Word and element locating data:

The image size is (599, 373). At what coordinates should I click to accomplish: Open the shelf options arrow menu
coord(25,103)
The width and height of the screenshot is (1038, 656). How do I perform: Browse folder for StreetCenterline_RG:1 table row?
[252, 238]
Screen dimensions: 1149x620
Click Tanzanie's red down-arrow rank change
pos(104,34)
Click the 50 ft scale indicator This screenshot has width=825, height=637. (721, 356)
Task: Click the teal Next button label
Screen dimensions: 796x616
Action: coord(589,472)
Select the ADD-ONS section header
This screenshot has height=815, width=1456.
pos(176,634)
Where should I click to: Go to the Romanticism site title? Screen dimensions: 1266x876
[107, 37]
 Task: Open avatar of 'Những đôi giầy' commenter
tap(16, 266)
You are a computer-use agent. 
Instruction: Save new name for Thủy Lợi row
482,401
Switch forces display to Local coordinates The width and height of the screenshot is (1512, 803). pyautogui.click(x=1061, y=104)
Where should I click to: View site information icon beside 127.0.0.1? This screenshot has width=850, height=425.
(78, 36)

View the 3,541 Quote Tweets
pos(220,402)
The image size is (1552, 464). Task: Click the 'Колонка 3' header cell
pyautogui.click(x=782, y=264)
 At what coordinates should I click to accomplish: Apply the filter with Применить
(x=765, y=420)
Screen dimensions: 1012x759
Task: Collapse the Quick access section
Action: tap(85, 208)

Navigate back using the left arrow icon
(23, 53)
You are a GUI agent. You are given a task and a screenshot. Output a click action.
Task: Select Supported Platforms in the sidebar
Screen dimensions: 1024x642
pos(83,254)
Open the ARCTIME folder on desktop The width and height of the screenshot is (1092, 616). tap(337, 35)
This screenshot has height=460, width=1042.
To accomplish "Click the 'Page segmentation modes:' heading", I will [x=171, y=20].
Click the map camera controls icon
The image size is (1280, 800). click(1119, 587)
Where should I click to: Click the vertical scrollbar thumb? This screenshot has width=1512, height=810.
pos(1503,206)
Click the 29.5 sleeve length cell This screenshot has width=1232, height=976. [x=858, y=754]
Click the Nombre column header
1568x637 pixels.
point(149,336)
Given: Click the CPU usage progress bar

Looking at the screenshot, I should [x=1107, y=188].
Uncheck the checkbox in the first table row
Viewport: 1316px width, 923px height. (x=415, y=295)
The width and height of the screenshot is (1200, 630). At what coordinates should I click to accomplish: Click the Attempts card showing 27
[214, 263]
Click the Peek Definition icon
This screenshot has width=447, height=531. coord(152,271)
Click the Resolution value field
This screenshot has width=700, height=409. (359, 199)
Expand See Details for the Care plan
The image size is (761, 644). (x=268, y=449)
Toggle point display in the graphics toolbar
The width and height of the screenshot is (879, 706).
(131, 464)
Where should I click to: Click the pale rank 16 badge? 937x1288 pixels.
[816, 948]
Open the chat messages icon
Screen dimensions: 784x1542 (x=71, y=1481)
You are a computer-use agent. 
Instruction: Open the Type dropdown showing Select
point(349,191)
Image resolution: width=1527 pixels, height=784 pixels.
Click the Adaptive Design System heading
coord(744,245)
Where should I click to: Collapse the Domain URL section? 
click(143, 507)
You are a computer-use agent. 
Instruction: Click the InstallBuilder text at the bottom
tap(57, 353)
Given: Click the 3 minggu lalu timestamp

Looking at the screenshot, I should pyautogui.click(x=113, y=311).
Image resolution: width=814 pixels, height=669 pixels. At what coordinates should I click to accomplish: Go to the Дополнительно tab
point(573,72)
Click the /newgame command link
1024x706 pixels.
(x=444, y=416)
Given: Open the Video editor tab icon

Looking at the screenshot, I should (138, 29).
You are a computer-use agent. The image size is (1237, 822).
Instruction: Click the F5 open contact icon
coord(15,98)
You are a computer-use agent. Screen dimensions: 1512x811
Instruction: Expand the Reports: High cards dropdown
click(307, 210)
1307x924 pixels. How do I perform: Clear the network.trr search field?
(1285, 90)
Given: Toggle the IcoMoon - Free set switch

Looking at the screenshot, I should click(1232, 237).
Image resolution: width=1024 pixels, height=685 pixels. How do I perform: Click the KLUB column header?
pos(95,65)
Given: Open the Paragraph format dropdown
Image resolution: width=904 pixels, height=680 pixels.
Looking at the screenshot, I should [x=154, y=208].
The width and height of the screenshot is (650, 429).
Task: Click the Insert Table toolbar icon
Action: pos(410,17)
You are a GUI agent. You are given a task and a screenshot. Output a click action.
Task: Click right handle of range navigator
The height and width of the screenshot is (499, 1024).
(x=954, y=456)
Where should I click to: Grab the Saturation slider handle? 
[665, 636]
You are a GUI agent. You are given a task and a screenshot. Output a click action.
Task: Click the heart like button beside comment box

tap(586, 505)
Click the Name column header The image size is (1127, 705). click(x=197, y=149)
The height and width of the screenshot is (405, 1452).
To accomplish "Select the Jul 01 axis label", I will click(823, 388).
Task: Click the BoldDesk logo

**The exercise**
Copy out the items verbatim, from the line with "Given: Open the Paragraph format dropdown" through the line with "Action: pos(410,17)", including both of those lines.

**Solution for this task**
Given: Open the Paragraph format dropdown
Image resolution: width=904 pixels, height=680 pixels.
Looking at the screenshot, I should [x=154, y=208].
The width and height of the screenshot is (650, 429).
Task: Click the Insert Table toolbar icon
Action: pos(410,17)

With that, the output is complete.